GitLab CI 最大的作用是管理各个项目的构建状态,因此,运行构建任务这种浪费资源的事情就交给 GitLab Runner 来做拉! 因为 GitLab Runner 可以安装到不同的机器上,所以在构建任务运行期间并不会影响到 GitLab 的性能
.gitlab-ci.yml
配置好 Runner 之后,我们要做的事情就是在项目根目录中添加 .gitlab-ci.yml 文件。 当我们添加了 .gitlab-ci.yml 文件后,每次提交代码或者合并 MR 都会自动运行构建任务。
# 定义 stages
stages:
- build
- test
# 定义 job
job1:
stage: test
script:
- echo "I am job1"
- echo "I am in test stage"
# 定义 job
job2:
stage: build
script:
- echo "I am job2"
- echo "I am in build stage"
用 stages 关键字来定义 Pipeline 中的各个构建阶段,然后用一些非关键字来定义 jobs。 每个 job 中可以可以再用 stage 关键字来指定该 job 对应哪个 stage。 job 里面的 script 关键字是最关键的地方了,也是每个 job 中必须要包含的,它表示每个 job 要执行的命令。

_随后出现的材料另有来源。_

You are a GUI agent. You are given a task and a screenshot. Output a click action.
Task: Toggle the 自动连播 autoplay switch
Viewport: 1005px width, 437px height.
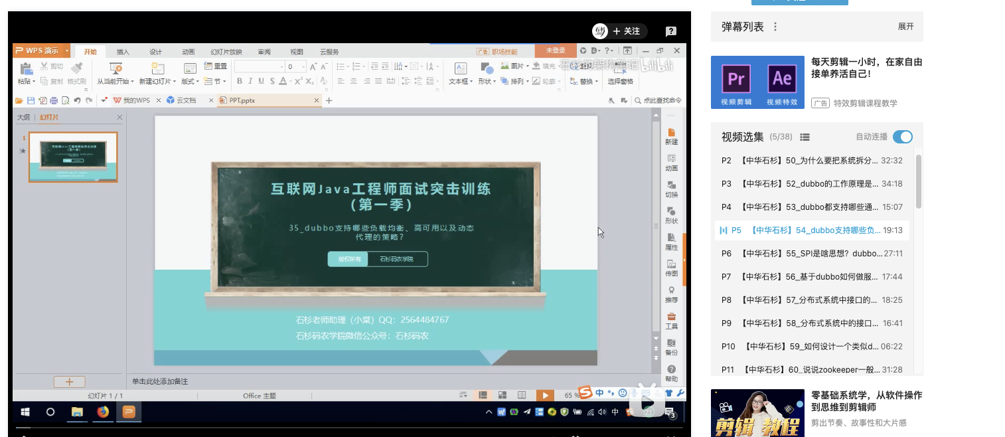click(902, 137)
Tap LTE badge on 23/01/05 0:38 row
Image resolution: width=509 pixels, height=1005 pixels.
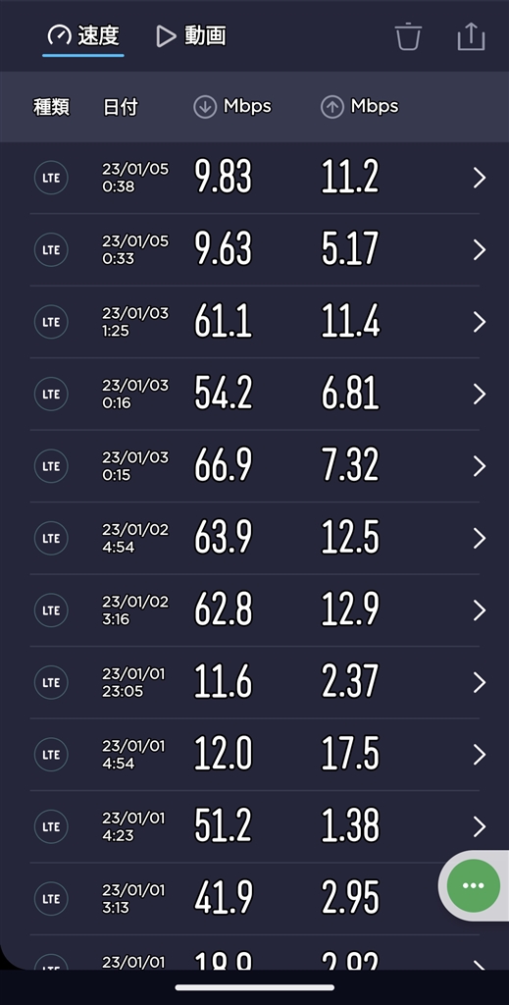click(x=51, y=179)
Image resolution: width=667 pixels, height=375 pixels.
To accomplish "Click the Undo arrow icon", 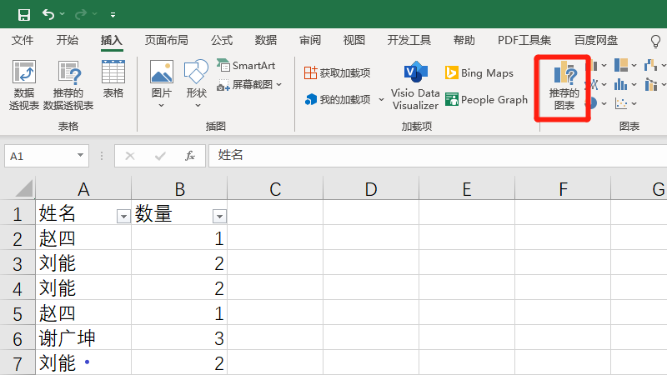I will click(48, 14).
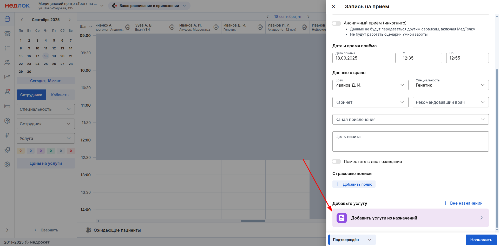Select the Сотрудники tab
Image resolution: width=499 pixels, height=246 pixels.
(x=31, y=95)
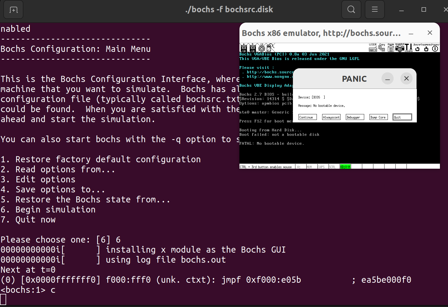Click Continue in the PANIC dialog
The height and width of the screenshot is (307, 448).
click(307, 117)
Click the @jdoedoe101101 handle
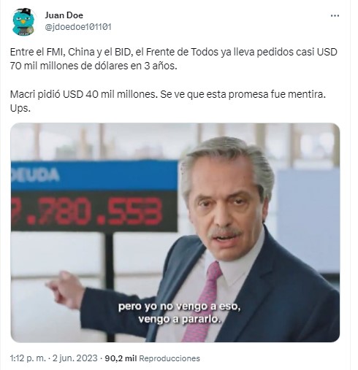Viewport: 358px width, 370px height. (78, 27)
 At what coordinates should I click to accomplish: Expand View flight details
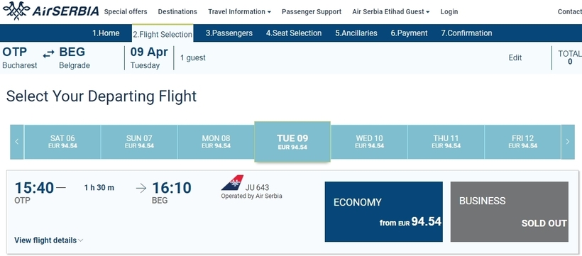click(x=49, y=240)
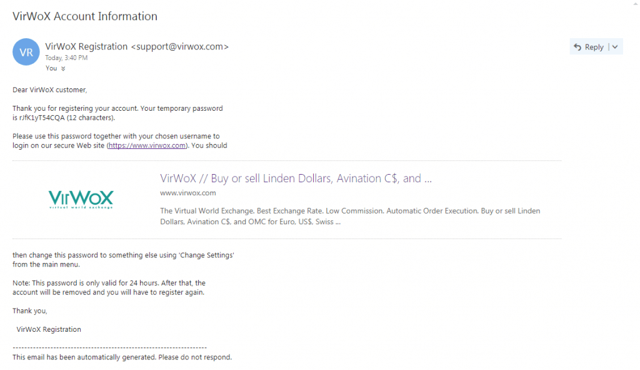The width and height of the screenshot is (640, 370).
Task: Expand the 'You' recipients chevron
Action: (x=63, y=69)
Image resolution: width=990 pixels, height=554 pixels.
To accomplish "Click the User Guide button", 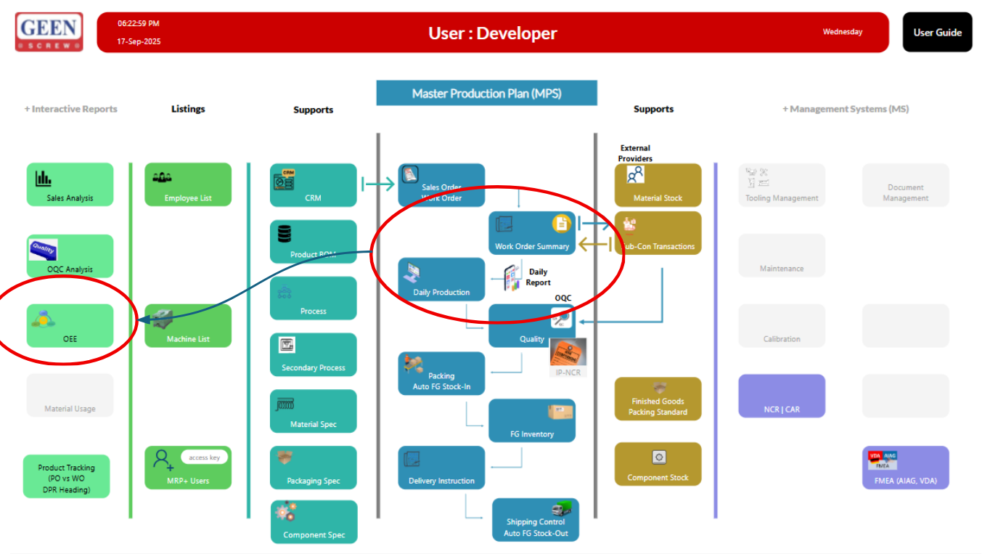I will tap(937, 33).
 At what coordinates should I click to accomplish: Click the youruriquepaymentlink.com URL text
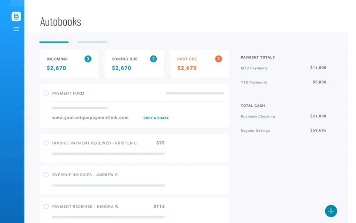pyautogui.click(x=90, y=118)
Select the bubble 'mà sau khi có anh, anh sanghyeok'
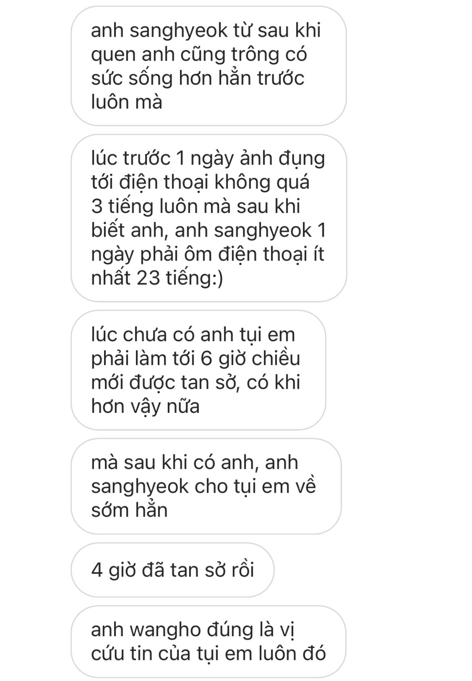 pos(206,486)
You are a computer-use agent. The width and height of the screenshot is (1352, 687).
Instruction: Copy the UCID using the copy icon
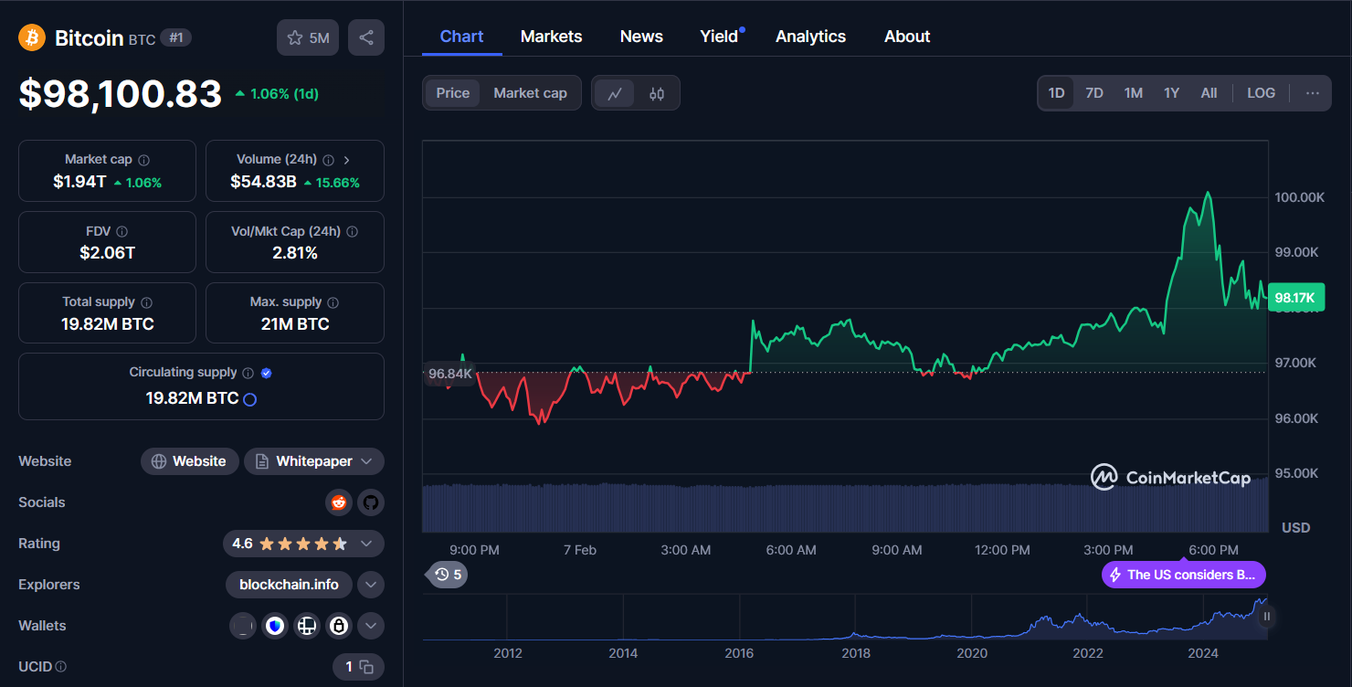point(364,667)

I am job2 I am in build stage I am job1 I am in test stage
持续交付
接口测试可以使用 Python 编写的功能自动化测试框架 RobotFramework,它具备良好的可扩展性,支持关键字驱动,可以同时测试多种类型的客户端和接口,也可以进行分布式测试。
性能测试类工具可以使用 Java 开发的 JMeter,它可以对服务器、网络、或者对象模拟请求负载来测试他们的强度或者分析不同压力下整体性能。
持续部署
使用 Kebernetes 的配置功能(configmap、Secret)做配置管理。

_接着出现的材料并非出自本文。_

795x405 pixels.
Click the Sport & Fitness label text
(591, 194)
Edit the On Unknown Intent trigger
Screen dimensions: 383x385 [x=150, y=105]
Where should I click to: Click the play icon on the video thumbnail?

可以使用 Helm 打包应用,管理应用的依赖关系,管理应用版本并发布应用到软件仓库。
Operator 是基于 Kebernetes 编写的也定应用程序控制器,它用来创建、配置和管理复杂的有状态应用,如数据库、缓存和监控系统。Operator 是将运维人员对软件操作代码化,同时利用 Kebernetes 强大的抽象来实现应用的生命周期管理。